Le ministre des Finances, Muhammad Aurangzeb, a justifié cette mesure en déclarant qu’elle visait à rendre le pays « invincible en raison de l’incertitude dans la région ». Selon des analystes, cette décision reflète l’évolution des technologies militaires et l’émergence de nouvelles menaces.
Un environnement sécuritaire en mutation
Maria Sultan, analyste de défense basée à Islamabad, a souligné que « les conflits futurs ne se limiteront plus à deux adversaires. Ils seront façonnés par des armes et des technologies provenant de multiples pays, menés simultanément sur terre, dans les airs, dans le cyberespace et les domaines électroniques ». Elle a également indiqué que les guerres en Ukraine et au Moyen-Orient, ainsi que le conflit indo-pakistanais de l’année précédente — qui a mis les deux voisins dotés de l’arme nucléaire au bord d’une guerre ouverte — ont modifié la réflexion des planificateurs militaires.
Le précédent du conflit de 2025
En mai 2025, New Delhi a lancé l’opération Sindoor en représailles à une fusillade meurtrière à Pahalgam, une station touristique prisée du Jammu-et-Cachemire administré par l’Inde. Au moins vingt-six personnes, pour la plupart des touristes hindous indiens, ont perdu la vie dans cet attentat. L’Inde a attribué cette attaque au groupe Lashkar-e-Taiba, considéré comme une organisation terroriste par l’ONU, et a accusé Islamabad de soutenir cette formation.

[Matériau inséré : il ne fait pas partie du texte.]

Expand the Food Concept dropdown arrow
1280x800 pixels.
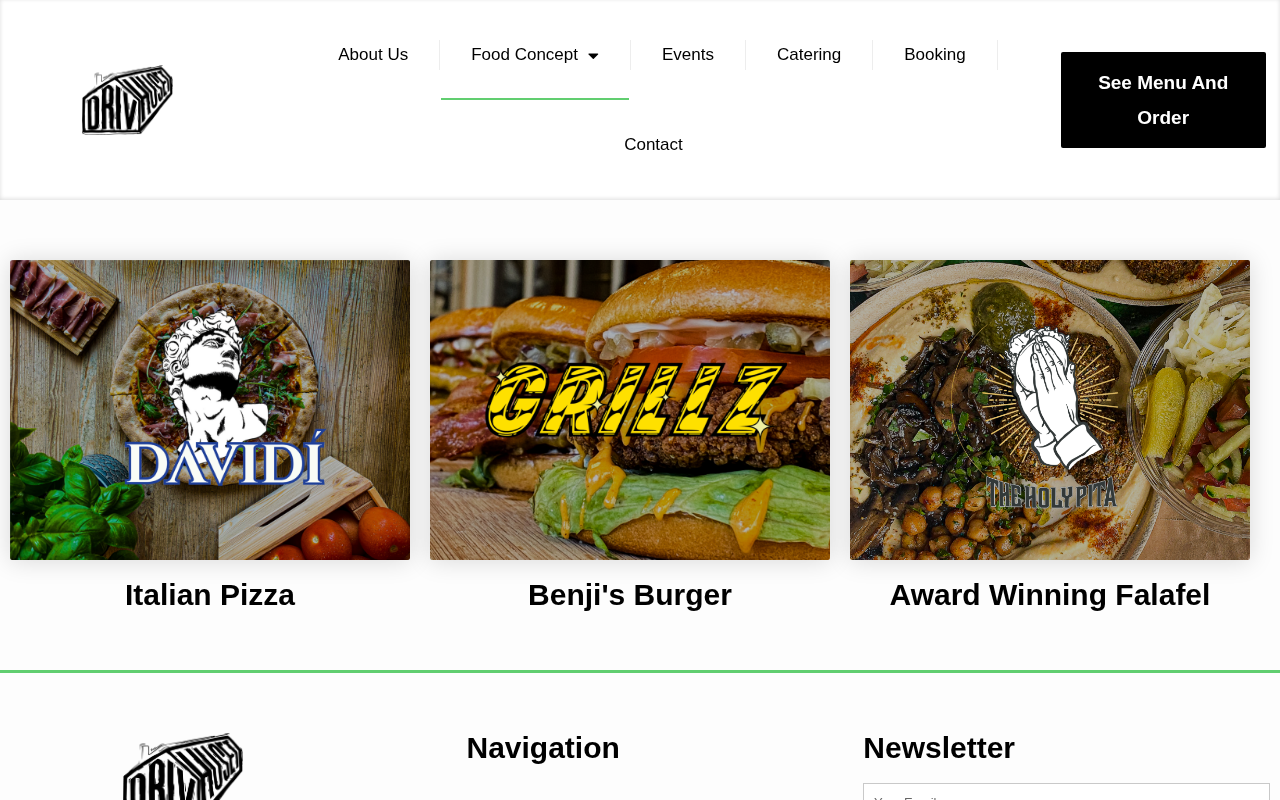click(x=593, y=56)
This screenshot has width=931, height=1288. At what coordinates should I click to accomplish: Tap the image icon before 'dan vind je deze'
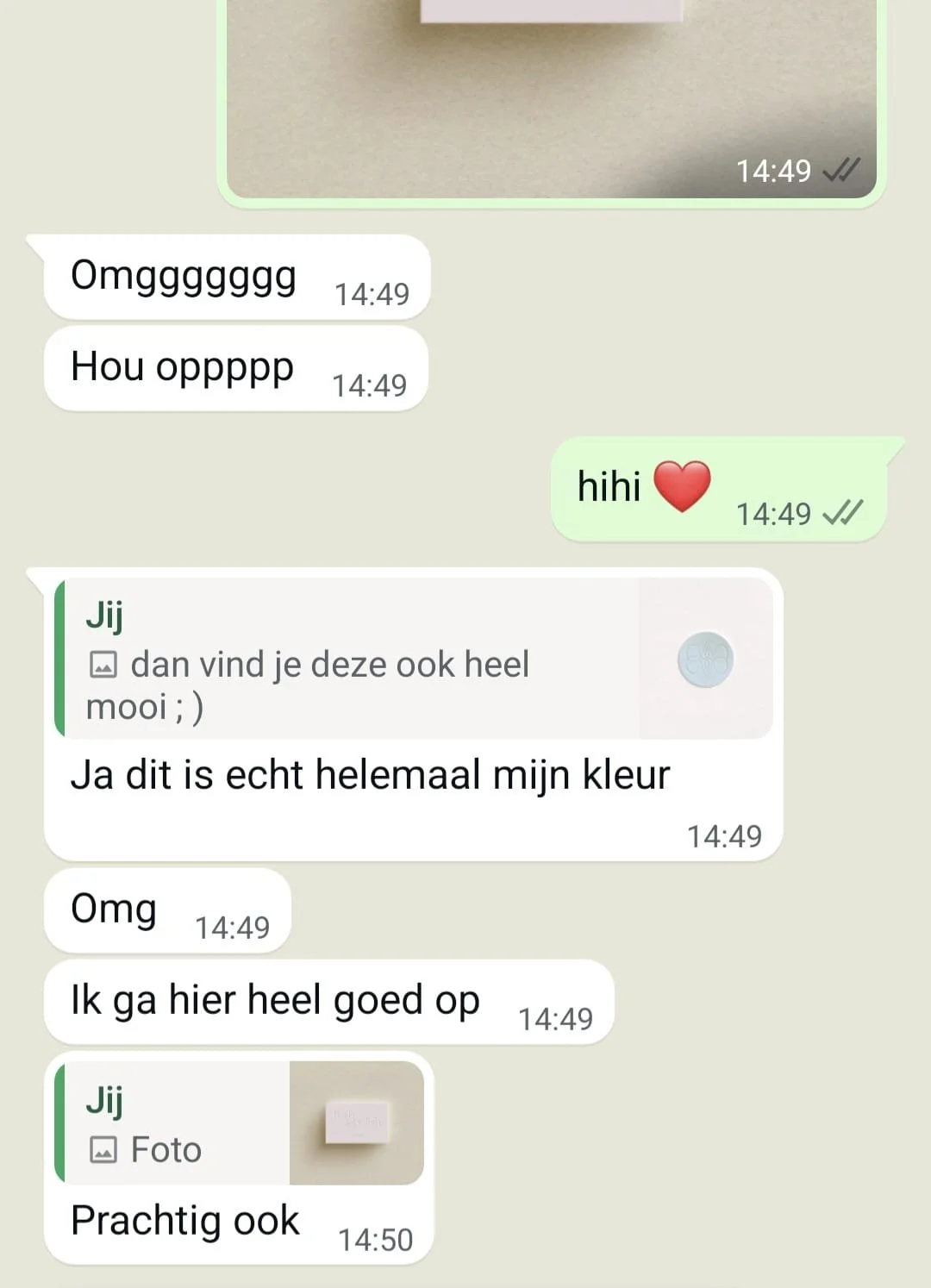(103, 665)
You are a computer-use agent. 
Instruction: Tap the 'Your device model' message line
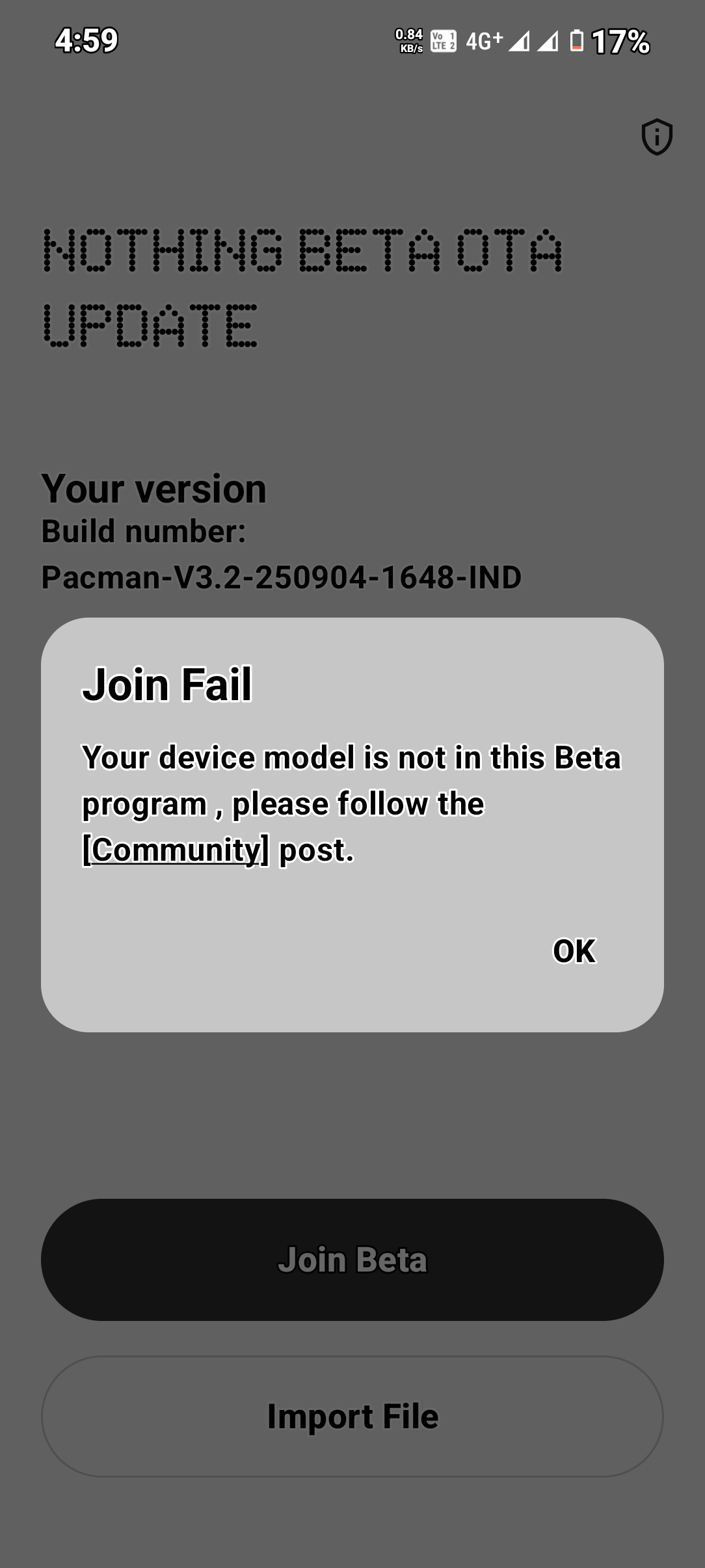(351, 757)
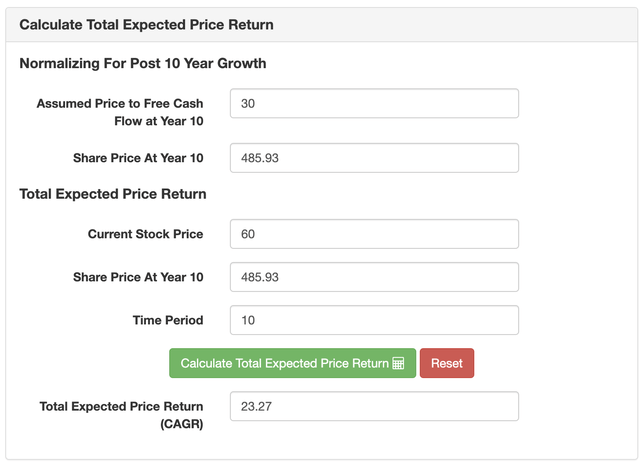Click the red Reset button
Viewport: 640px width, 466px height.
[447, 363]
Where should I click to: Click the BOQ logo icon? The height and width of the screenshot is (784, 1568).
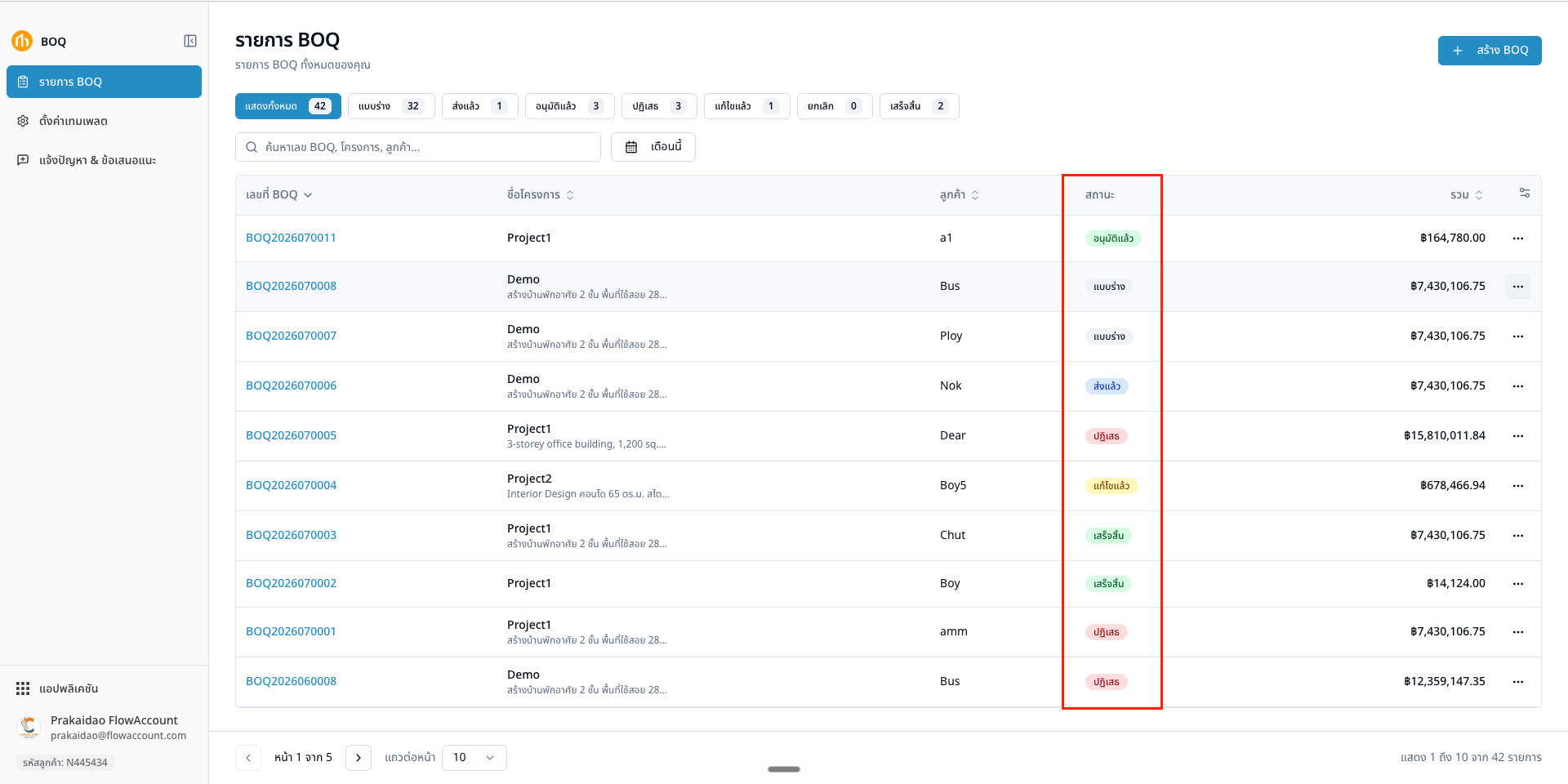coord(22,41)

Cette escalade a conduit les deux puissances nucléaires à frôler un affrontement total, renforçant les préoccupations sécuritaires de l’état-major pakistanais.
Un choix budgétaire sous contrainte économique
Cette augmentation des crédits militaires intervient alors que le Pakistan est soumis à des contraintes économiques liées à son programme d’ajustement avec le Fonds monétaire international. Le pays cherche à équilibrer ses priorités budgétaires entre sécurité nationale et assainissement des finances publiques.
Les analystes estiment que cette hausse témoigne des leçons tirées par Islamabad des récents affrontements avec l’Inde, notamment la nécessité de renforcer les capacités dans les domaines de la guerre électronique et de la cybersécurité.